■ Try it ■
Copy out the records that appear below, exactly as each one reads.

■ Given data ■
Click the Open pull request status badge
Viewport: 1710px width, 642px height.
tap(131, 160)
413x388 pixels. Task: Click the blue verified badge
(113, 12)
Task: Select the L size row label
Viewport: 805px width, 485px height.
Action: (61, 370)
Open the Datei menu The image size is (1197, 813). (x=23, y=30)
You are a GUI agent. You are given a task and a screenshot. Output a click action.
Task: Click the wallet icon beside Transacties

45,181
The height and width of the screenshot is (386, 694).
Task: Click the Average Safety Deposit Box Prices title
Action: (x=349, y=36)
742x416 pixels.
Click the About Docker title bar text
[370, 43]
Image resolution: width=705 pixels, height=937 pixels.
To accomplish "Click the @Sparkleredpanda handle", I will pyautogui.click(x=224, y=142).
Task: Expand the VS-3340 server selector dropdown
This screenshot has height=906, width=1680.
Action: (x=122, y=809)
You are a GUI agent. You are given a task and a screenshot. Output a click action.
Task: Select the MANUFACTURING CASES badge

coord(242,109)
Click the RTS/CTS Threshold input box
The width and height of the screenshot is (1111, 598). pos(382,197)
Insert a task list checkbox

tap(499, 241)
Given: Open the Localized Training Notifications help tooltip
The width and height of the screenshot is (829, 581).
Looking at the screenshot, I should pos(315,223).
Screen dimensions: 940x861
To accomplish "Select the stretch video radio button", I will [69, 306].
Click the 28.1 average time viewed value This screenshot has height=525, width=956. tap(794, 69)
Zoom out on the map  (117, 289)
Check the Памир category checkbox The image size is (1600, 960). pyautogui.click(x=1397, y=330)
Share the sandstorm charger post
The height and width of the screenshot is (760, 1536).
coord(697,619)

■ Written solution ■
Click the Open pull request status badge
Viewport: 1710px width, 642px height.
tap(131, 160)
413x388 pixels. Task: Click the blue verified badge
(113, 12)
Task: Select the L size row label
Viewport: 805px width, 485px height.
Action: (61, 370)
Open the Datei menu The image size is (1197, 813). (x=23, y=30)
You are a GUI agent. You are given a task and a screenshot. Output a click action.
Task: Click the wallet icon beside Transacties

45,181
The height and width of the screenshot is (386, 694).
Task: Click the Average Safety Deposit Box Prices title
Action: (x=349, y=36)
742x416 pixels.
Click the About Docker title bar text
[370, 43]
Image resolution: width=705 pixels, height=937 pixels.
To accomplish "Click the @Sparkleredpanda handle", I will pyautogui.click(x=224, y=142).
Task: Expand the VS-3340 server selector dropdown
This screenshot has height=906, width=1680.
Action: (x=122, y=809)
You are a GUI agent. You are given a task and a screenshot. Output a click action.
Task: Select the MANUFACTURING CASES badge

coord(242,109)
Click the RTS/CTS Threshold input box
The width and height of the screenshot is (1111, 598). pos(382,197)
Insert a task list checkbox

tap(499, 241)
Given: Open the Localized Training Notifications help tooltip
The width and height of the screenshot is (829, 581).
Looking at the screenshot, I should pos(315,223).
Screen dimensions: 940x861
To accomplish "Select the stretch video radio button", I will [69, 306].
Click the 28.1 average time viewed value This screenshot has height=525, width=956. tap(794, 69)
Zoom out on the map  (117, 289)
Check the Памир category checkbox The image size is (1600, 960). pyautogui.click(x=1397, y=330)
Share the sandstorm charger post
The height and width of the screenshot is (760, 1536).
coord(697,619)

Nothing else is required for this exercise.